■ Required tasks ■
(1) Reproduce the portion of the text on bulging discs starting with "A bulging disc is" and going on through "on the spine.".
(2) In the text on bulging discs, what is the condition called when the disc bulge is significant enough for the nucleus to come out of the annulus?
(3) Extend the text on bulging discs from its last sentence.

■ Extract provided ■
-- -- --
A bulging disc is a very common spine injury. It can commonly be referred to as a slipped disc or a protruding disc. However, when the disc bulge is significant enough for the disc nucleus to come out of the annulus, it is known as a herniated disc.

What is a disc?

Spinal discs are the shock-absorbing rings of fibrocartilage that sit between the bony vertebral bodies. They allow movement at each spinal level and create space between each vertebrae for the major spinal nerves to exit from the spinal canal and travel down to the limbs.

Looking from above, the disc looks like a slice of onion with a jelly-like nucleus in the middle and several rings around it, the annulus. The nucleus in the disc centre normally moves within the annulus adjusting to the pressure placed on the spine.

The annulus can be torn or strained, which can result in the nucleus pressing towards the torn rings, changing the shape of the disc – referred to as a bulging disc. This condition may or may not be painful, but when pain is experienced it is usually felt to one side of the lumbar spine and/or down to the gluteal area.

A disc bulge can potentially irritate or press against a spinal nerve, which can cause lower back or leg pain, pins & needles, numbness and weakness in the leg.


Disc injury usually occurs typically due to:

  1. Accumulated overload causing microtears in the annulus overtime. This is usually caused by prolonged static postures (e.g. sitting) or excessive training loads.
  2. Sudden increase in pressure through the disc, causing annular tear. This is very common with lifting heavy objects in an awkward position, particularly if the individual is unaccustomed to such loads. Most sudden-onset disc bulges also have an underlying longer-term overload component.
-- -- --
■ Supplied material ■
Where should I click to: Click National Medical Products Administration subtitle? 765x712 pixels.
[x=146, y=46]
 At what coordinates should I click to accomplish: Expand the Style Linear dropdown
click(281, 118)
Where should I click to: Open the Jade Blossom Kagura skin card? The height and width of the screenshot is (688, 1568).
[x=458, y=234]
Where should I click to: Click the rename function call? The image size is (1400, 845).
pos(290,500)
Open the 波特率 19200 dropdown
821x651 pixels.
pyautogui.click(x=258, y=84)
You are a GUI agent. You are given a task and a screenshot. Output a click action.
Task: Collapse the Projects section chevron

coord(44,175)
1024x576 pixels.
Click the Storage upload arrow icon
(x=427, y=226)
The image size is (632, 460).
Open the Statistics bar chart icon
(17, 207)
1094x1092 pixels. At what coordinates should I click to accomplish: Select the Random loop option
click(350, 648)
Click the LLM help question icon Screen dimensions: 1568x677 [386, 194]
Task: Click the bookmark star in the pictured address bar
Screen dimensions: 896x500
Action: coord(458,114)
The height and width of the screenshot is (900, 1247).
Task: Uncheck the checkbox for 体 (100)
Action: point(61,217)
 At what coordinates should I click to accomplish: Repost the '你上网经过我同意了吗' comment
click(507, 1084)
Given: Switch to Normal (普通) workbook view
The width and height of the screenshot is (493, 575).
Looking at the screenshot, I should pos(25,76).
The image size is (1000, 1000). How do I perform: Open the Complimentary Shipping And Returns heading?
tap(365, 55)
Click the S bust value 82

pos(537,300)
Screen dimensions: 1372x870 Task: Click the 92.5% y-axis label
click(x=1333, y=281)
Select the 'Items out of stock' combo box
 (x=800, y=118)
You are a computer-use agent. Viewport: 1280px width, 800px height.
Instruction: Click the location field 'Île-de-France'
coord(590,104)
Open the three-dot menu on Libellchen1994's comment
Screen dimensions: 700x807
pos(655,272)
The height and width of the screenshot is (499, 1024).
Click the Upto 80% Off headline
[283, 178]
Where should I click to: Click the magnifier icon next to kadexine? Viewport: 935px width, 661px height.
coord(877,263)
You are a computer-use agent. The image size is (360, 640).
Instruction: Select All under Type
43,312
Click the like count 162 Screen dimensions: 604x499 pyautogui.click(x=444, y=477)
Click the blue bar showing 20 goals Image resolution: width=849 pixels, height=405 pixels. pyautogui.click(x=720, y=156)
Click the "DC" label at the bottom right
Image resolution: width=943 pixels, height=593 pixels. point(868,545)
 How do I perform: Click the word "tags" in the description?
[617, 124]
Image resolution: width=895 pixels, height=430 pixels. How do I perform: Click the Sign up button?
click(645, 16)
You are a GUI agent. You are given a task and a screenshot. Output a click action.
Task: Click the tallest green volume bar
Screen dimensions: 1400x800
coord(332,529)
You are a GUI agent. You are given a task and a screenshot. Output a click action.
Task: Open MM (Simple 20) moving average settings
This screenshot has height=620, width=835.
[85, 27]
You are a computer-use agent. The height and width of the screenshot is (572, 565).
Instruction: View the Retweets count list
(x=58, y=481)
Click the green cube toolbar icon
-- -- --
■ Answers by task ■
(1)
A bulging disc is a very common spine injury. It can commonly be referred to as a slipped disc or a protruding disc. However, when the disc bulge is significant enough for the disc nucleus to come out of the annulus, it is known as a herniated disc.

What is a disc?

Spinal discs are the shock-absorbing rings of fibrocartilage that sit between the bony vertebral bodies. They allow movement at each spinal level and create space between each vertebrae for the major spinal nerves to exit from the spinal canal and travel down to the limbs.

Looking from above, the disc looks like a slice of onion with a jelly-like nucleus in the middle and several rings around it, the annulus. The nucleus in the disc centre normally moves within the annulus adjusting to the pressure placed on the spine.

(2) A herniated disc.

(3)
  • Lower back pain
  • Buttock pain
  • Leg/foot pain, pins and needles, numbness or weakness
  • Tightness in back of thigh and calf
  • Altered bladder and bowel function

The symptoms are usually aggravated by sitting, bending, twisting, lifting, coughing, sneezing. They are often eased by lying flat and walking.

Tips for management of acute lumbar disc injury

  • All disc injuries need to be managed differently, so the first step is to get a thorough assessment from a physio to determine what has caused the injury and the best line of treatment
  • Avoid high impact activities but try to maintain a gentle exercise routine, if it doesn’t aggravate the pain
  • Walk around and move as much as possible
  • Avoid sitting for long periods. Take regular breaks, stand up and move around as much as possible
  • Maintain good posture when sitting – try to keep your knees lower than your pelvis, weight on your sitting bones and shoulders relaxed
  • For the first week or so avoid activities that involve bending forward, twisting and lifting
  • Get a proper assessment to understand what caused the injury and pain.

Please note:

  • Not all disc injuries require surgery!
  • Most people have some form of minor disc bulge, without pain or dysfunction!
  • A disc bulge can be treated, and you can prevent recurrence with specific exercises, physio treatment and some lifestyle modifications.